Embarrassing moments: wardrobe malfunctions, a Freudian slip, a misstep that leaves us sprawled on the ground.
 

My shining one happened on a particularly cold, dry night. I was in a dark theater and reached into my purse for my Chap Stick, generously applying it to my lips and a large area around my mouth. Accompanying me was a visiting librarian from Germany who I had just met.

After the movie, I dropped him at his hotel and returned home, discovering what you may have guessed: That tube of Chap Stick was really bright red lipstick. I looked like I had been punched in the kisser. My German visitor was either too polite -- or too embarrassed himself -- to ask me what the heck happened.

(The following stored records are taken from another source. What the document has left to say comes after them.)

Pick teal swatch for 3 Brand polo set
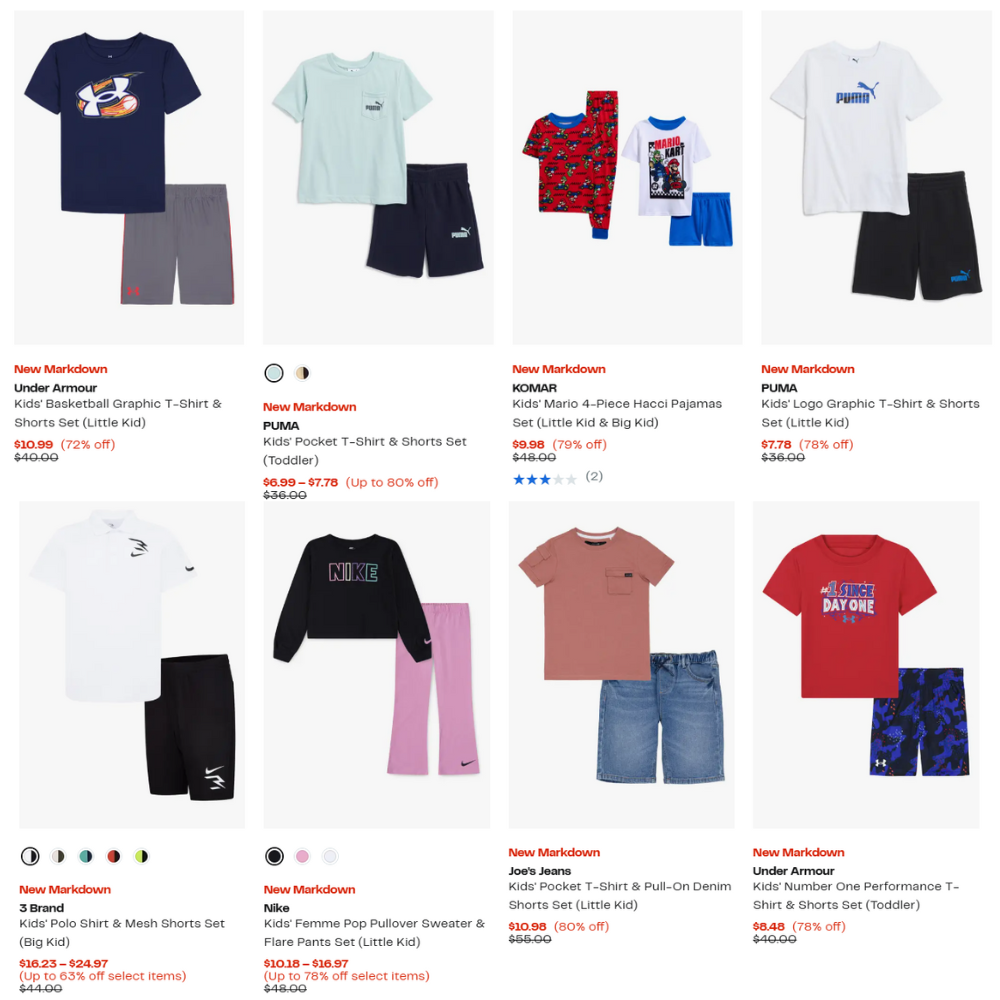The image size is (1000, 1000). 86,856
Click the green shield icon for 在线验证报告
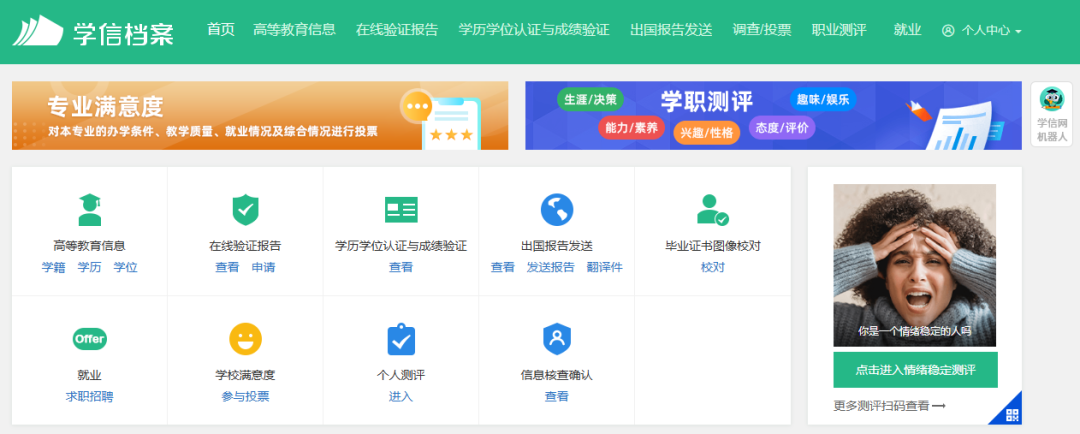 point(245,210)
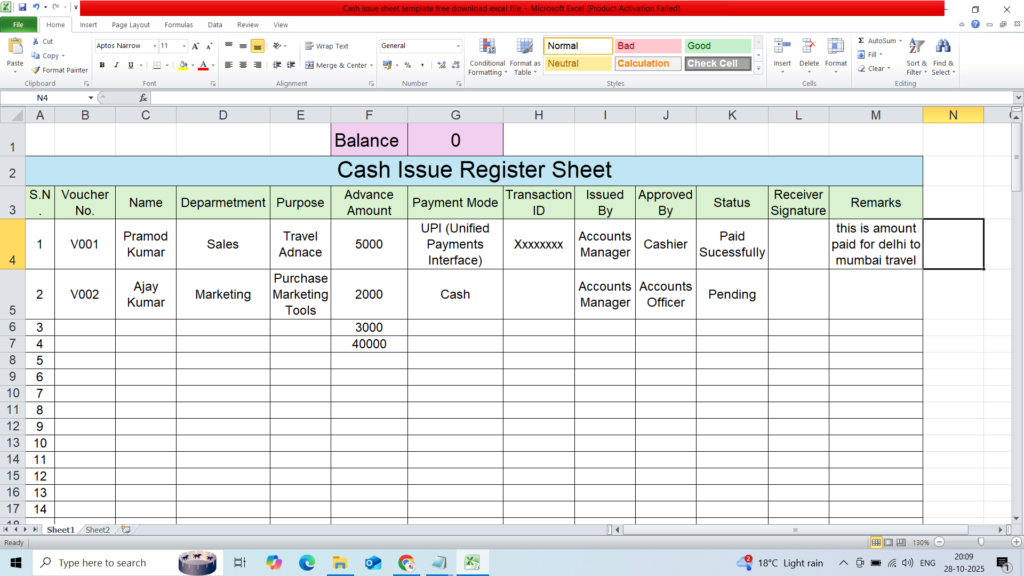
Task: Click the Format Painter brush icon
Action: coord(37,70)
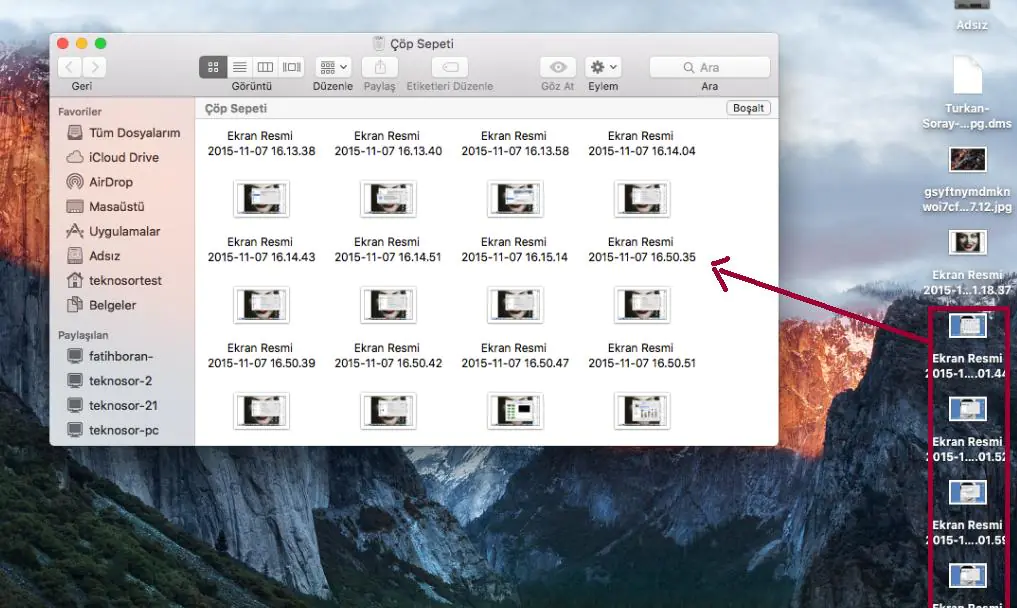Open the Eylem action gear menu
Viewport: 1017px width, 608px height.
602,66
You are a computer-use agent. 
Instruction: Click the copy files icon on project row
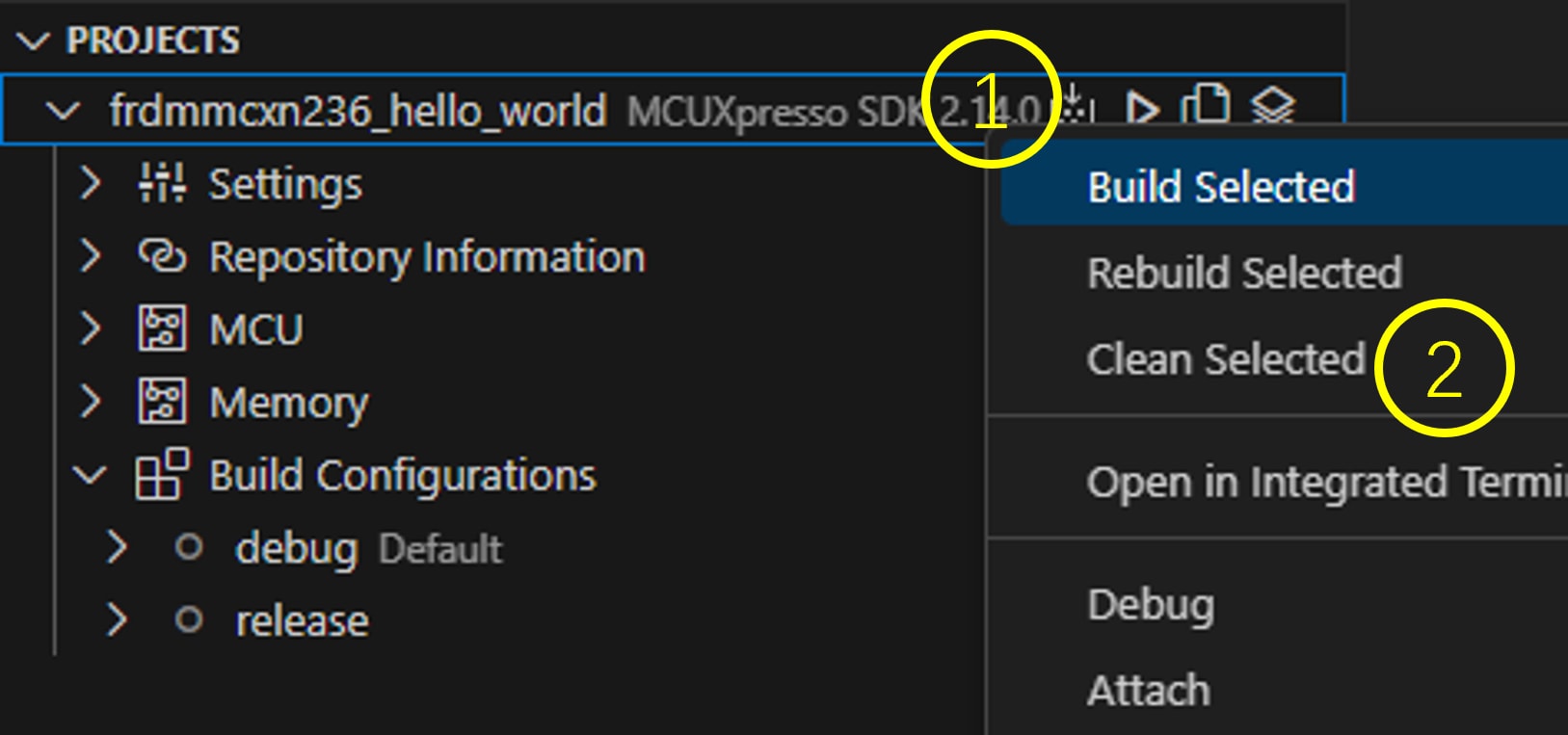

Recently, I’ve been examining feelings of embarrassment about the rise of a certain wall-building businessman as Presidential candidate. I delay Skyping with friends overseas hoping I’ll awake and realize it was all a nightmare; but, instead, I wake up hearing more unfathomable primary results.

It occurs to me that this kind of embarrassment may be akin to collective guilt, which I’ve always leaned toward owning.

Then I remember a totally different feeling during my 2010 vacation in Turkey. President Obama was in his first term. When Turks in the marketplace learned I was American, they showered me with admiration. A baker went to his freezer and presented a large cake decorated with his rendering of Obama from the Time magazine cover.

I find the phrase, “from the sublime to the ridiculous,” on the tip of my tongue these days.

I’m Paula Garrett, and that’s my perspective.